__PROBLEM STATEMENT__.
Extract each line from the entries below that has the string "agent" in it.

__LISTED RECORDS__.
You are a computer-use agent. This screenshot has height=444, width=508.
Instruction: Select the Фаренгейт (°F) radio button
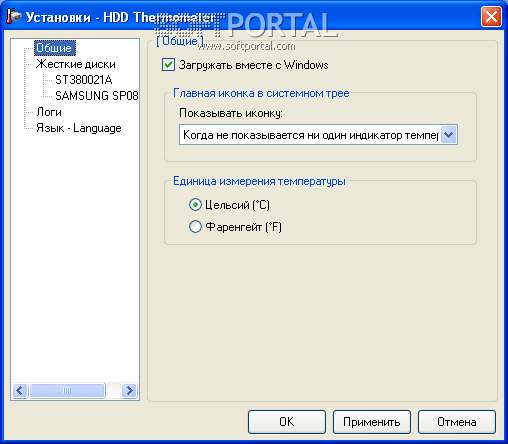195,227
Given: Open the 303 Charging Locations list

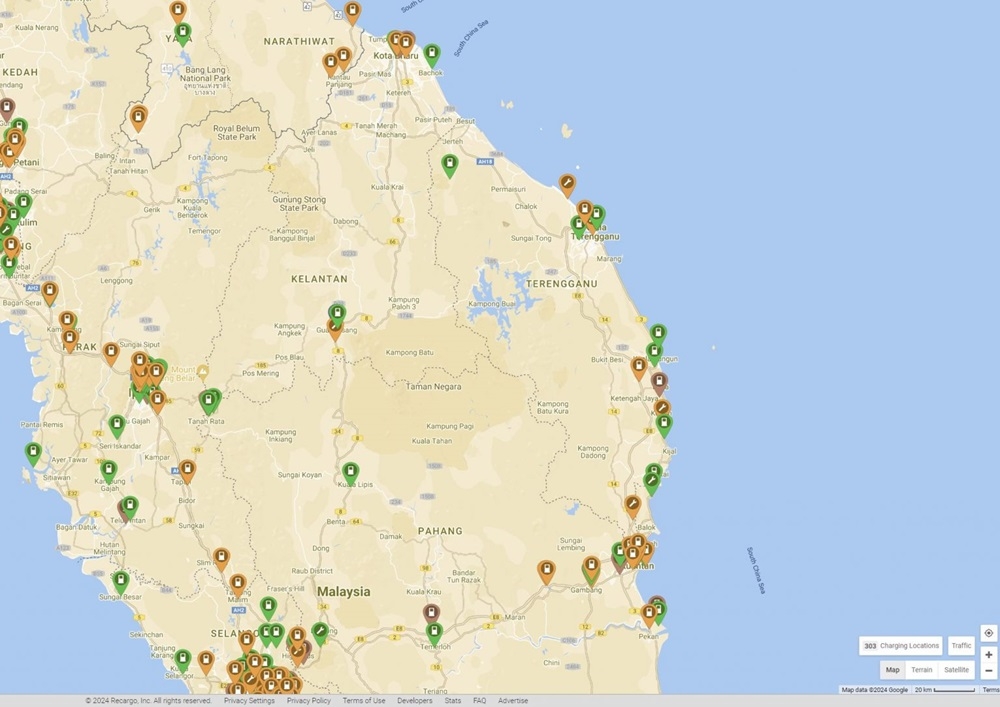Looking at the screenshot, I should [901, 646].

* * *

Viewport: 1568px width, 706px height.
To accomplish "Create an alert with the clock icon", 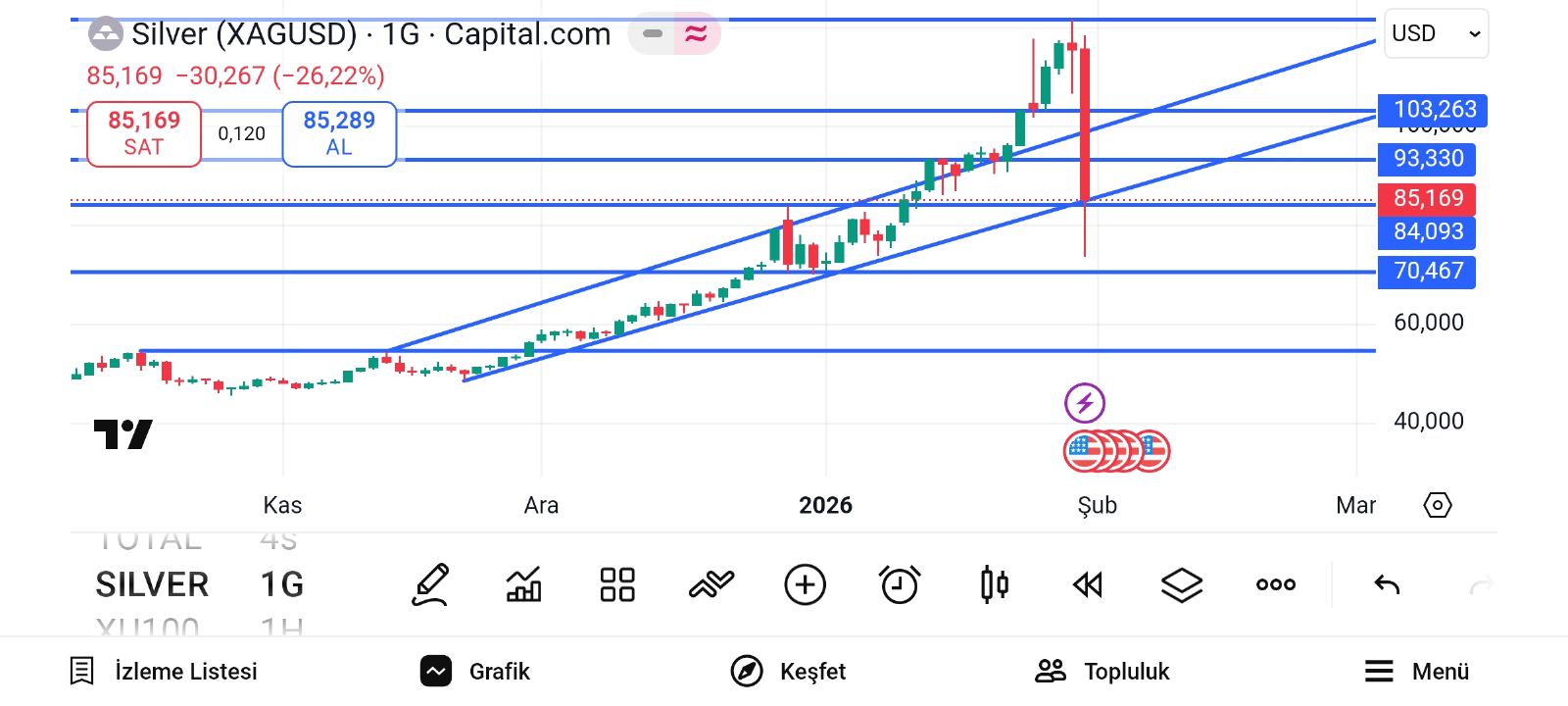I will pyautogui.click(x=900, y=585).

==

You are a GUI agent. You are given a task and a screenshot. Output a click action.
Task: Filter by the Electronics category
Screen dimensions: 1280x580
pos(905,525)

__RESULT__.
You are a computer-use agent. This screenshot has height=444, width=508.
You are a GUI agent. You are given a task and a screenshot. Output a click action.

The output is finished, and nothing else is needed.